● **WORK ORDER**: Once the line with "This screenshot has height=812, width=1461." is found in the data, output it and each following line exactly, up to and including the line with "Check the checkbox for Dushyant Singh", and nothing before or after.

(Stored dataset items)
-.-.-
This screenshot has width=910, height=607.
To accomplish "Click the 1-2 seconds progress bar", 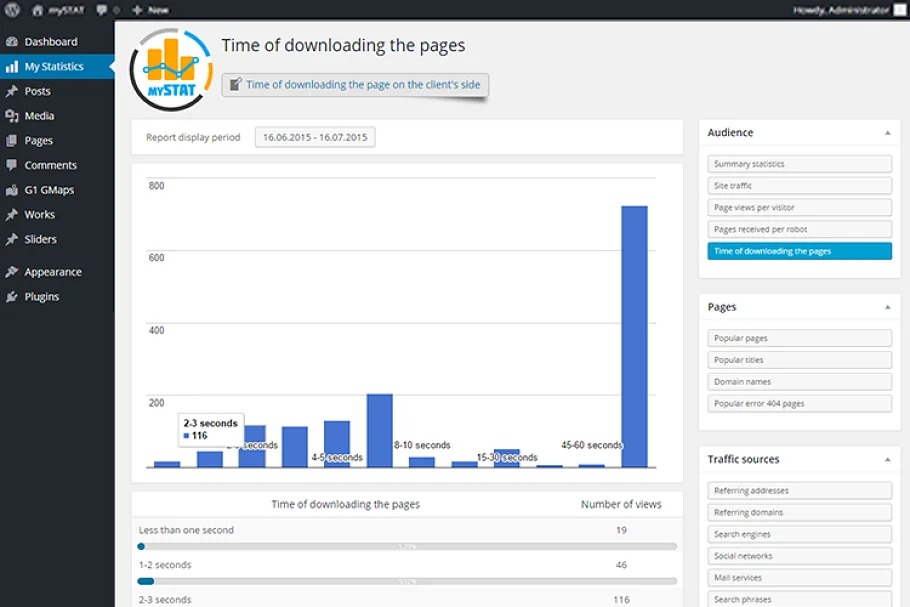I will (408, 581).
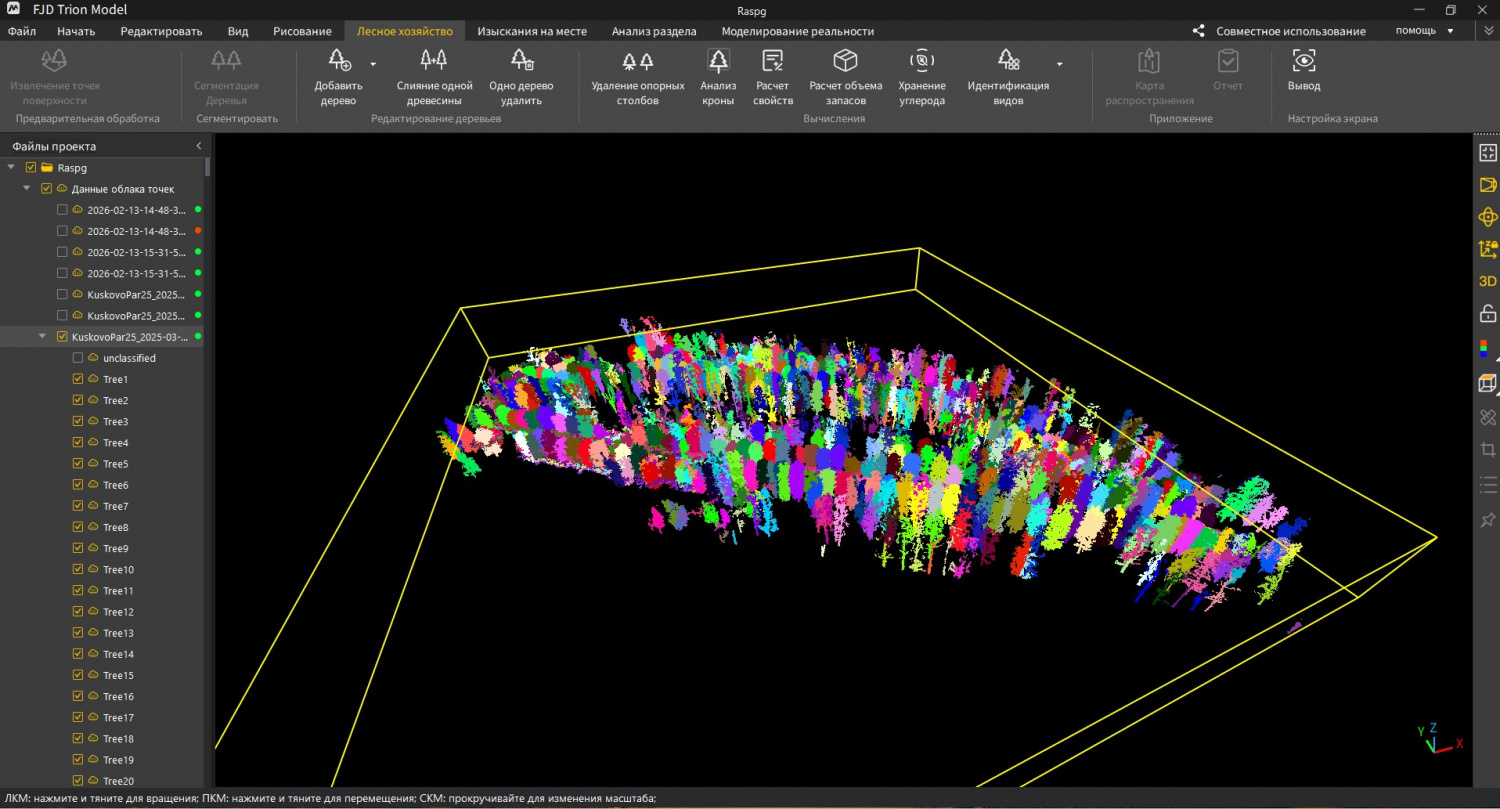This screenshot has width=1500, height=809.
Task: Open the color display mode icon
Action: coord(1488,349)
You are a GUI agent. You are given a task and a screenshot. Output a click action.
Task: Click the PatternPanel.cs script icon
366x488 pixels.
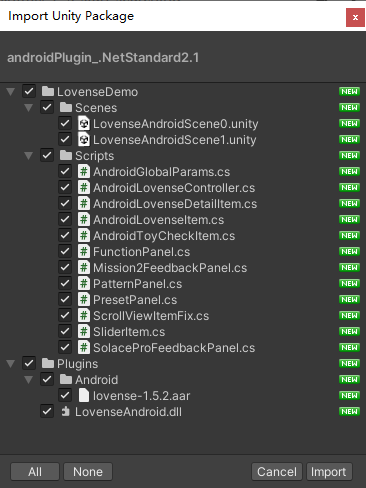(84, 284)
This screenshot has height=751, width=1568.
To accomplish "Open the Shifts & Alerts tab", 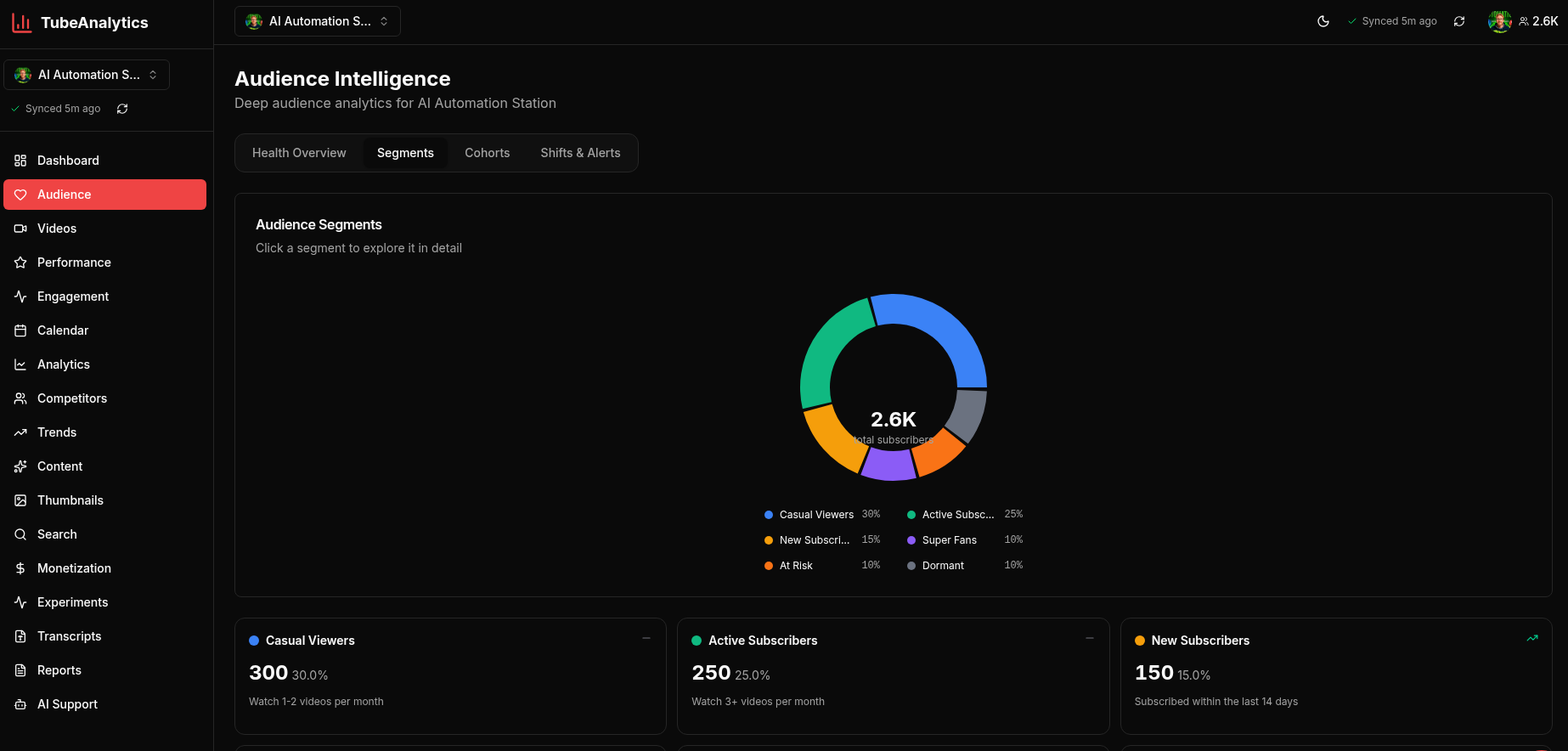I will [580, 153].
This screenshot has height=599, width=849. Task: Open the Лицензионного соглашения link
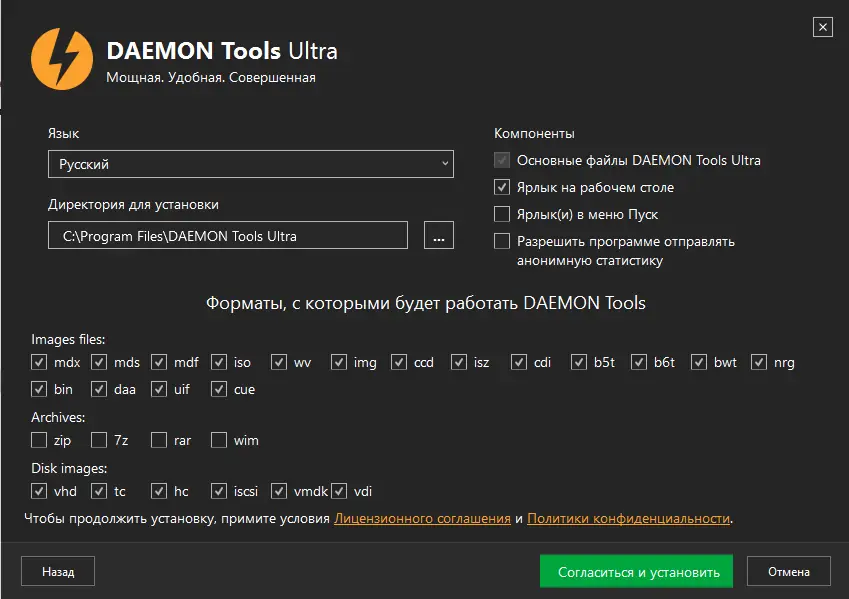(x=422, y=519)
-.-.-
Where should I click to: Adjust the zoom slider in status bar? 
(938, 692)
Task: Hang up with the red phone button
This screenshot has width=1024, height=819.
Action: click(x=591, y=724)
-.-.-
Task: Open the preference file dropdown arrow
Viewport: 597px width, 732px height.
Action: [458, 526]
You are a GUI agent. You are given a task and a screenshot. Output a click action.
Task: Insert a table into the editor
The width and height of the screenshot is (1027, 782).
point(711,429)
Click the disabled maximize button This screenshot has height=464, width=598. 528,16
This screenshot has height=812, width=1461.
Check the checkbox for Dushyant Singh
-.-.-
● **RESPONSE**:
This screenshot has height=812, width=1461.
Check the checkbox for Dushyant Singh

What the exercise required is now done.